**Objective:** Could you repeat the rows from the line with "Select the first" through the end of the rows, without any changes and with the pictures left out?

(Item position rows)
● ● ● ●
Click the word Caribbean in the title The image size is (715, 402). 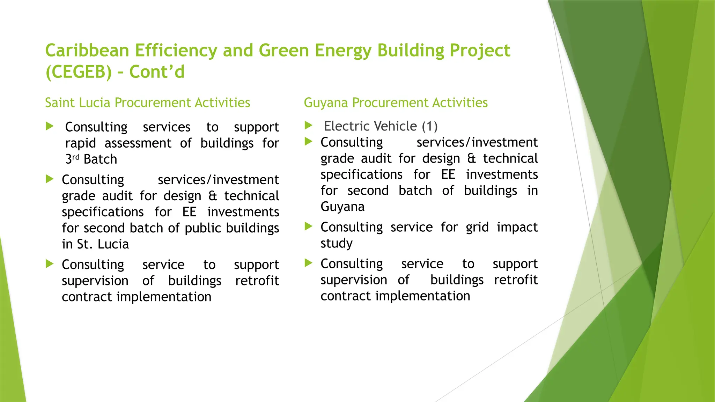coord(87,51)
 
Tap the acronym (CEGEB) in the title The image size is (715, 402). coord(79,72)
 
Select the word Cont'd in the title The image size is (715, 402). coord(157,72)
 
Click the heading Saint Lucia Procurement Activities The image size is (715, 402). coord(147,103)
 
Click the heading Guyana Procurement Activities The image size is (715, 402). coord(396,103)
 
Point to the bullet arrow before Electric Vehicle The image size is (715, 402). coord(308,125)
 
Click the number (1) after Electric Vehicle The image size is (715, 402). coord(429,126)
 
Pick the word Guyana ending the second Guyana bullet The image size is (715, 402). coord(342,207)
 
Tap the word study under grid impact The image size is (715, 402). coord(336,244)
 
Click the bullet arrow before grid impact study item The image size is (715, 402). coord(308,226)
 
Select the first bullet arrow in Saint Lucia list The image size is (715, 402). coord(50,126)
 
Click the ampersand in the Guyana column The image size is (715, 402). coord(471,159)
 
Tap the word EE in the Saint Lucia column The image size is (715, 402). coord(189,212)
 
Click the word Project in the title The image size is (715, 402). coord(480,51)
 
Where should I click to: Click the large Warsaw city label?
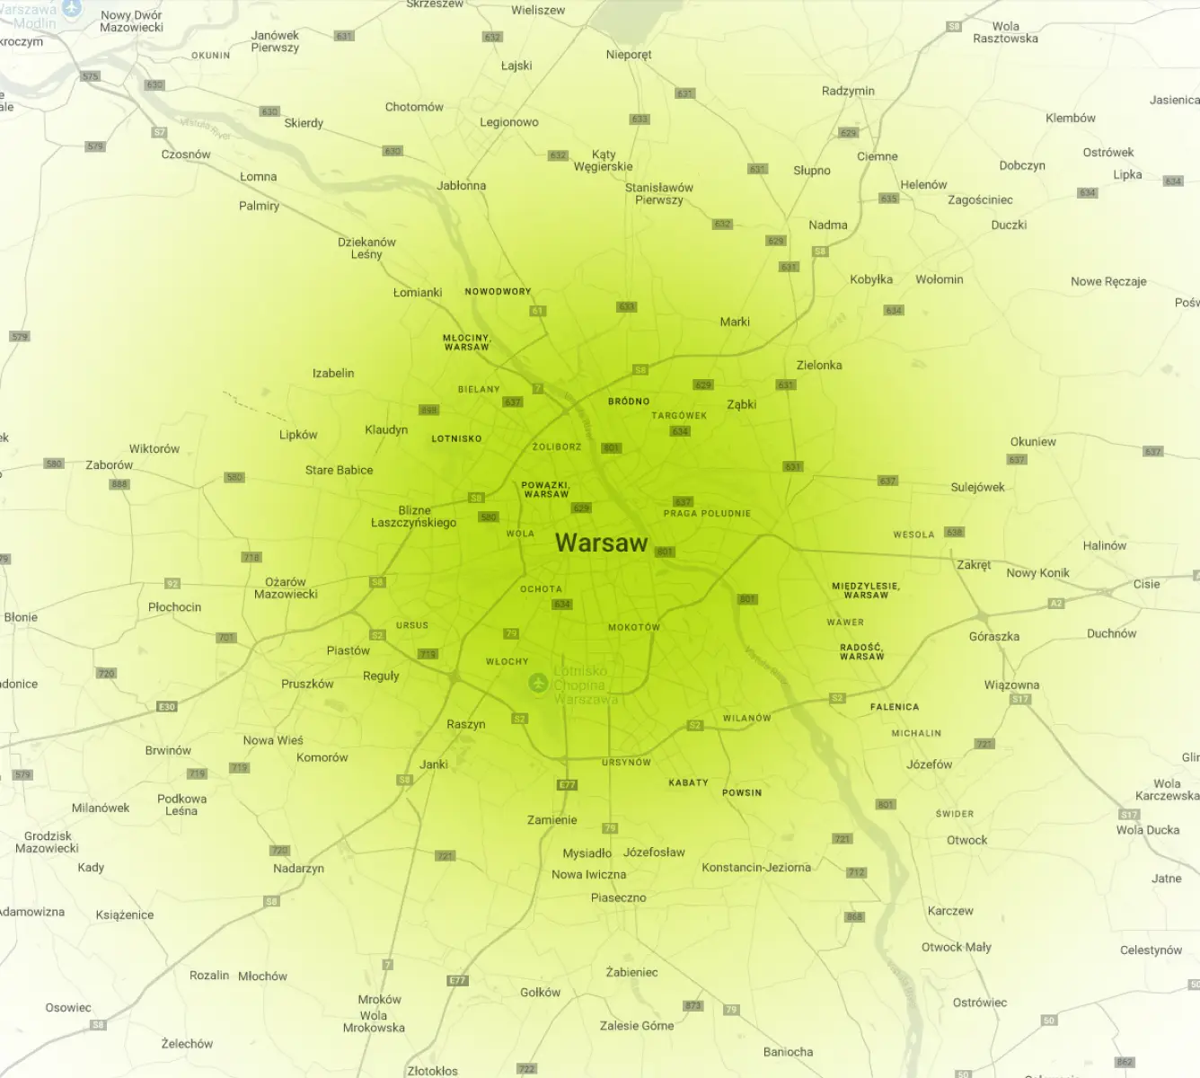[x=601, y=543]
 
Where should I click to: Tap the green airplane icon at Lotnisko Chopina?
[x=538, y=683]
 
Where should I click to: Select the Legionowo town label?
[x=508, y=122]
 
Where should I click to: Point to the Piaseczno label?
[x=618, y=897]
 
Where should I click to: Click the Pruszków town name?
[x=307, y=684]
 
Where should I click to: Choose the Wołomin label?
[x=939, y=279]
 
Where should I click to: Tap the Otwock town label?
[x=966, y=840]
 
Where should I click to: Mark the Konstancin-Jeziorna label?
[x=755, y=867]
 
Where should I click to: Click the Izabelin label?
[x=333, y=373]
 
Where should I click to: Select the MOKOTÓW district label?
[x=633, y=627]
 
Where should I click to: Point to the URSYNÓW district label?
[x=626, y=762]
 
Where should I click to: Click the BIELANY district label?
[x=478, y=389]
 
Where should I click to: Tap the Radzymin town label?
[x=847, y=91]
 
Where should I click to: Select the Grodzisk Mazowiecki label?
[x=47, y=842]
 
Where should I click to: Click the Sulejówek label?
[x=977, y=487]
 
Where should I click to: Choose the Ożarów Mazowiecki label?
● ● ● ●
**Complete response:**
Select the first bullet arrow in Saint Lucia list The image size is (715, 402). coord(50,126)
 
Click the ampersand in the Guyana column The image size is (715, 402). coord(471,159)
 
Tap the word EE in the Saint Lucia column The image size is (715, 402). coord(189,212)
 
Click the word Project in the title The image size is (715, 402). coord(480,51)
 
Where should I click to: Click the large Warsaw city label?
[x=601, y=543]
 
Where should I click to: Tap the green airplane icon at Lotnisko Chopina?
[x=538, y=683]
 
Where should I click to: Select the Legionowo town label?
[x=508, y=122]
 
Where should I click to: Point to the Piaseczno label?
[x=618, y=897]
 
Where should I click to: Click the Pruszków town name?
[x=307, y=684]
 
Where should I click to: Choose the Wołomin label?
[x=939, y=279]
 
Where should I click to: Tap the Otwock town label?
[x=966, y=840]
 
Where should I click to: Mark the Konstancin-Jeziorna label?
[x=755, y=867]
 
Where should I click to: Click the Izabelin label?
[x=333, y=373]
 
Where should I click to: Select the MOKOTÓW district label?
[x=633, y=627]
 
Where should I click to: Point to the URSYNÓW district label?
[x=626, y=762]
 
Where should I click to: Click the BIELANY district label?
[x=478, y=389]
 
Where should I click to: Tap the Radzymin town label?
[x=847, y=91]
 
Where should I click to: Select the Grodzisk Mazowiecki label?
[x=47, y=842]
 
Where should I click to: Click the Sulejówek label?
[x=977, y=487]
 
Where should I click to: Choose the Ożarów Mazowiecki label?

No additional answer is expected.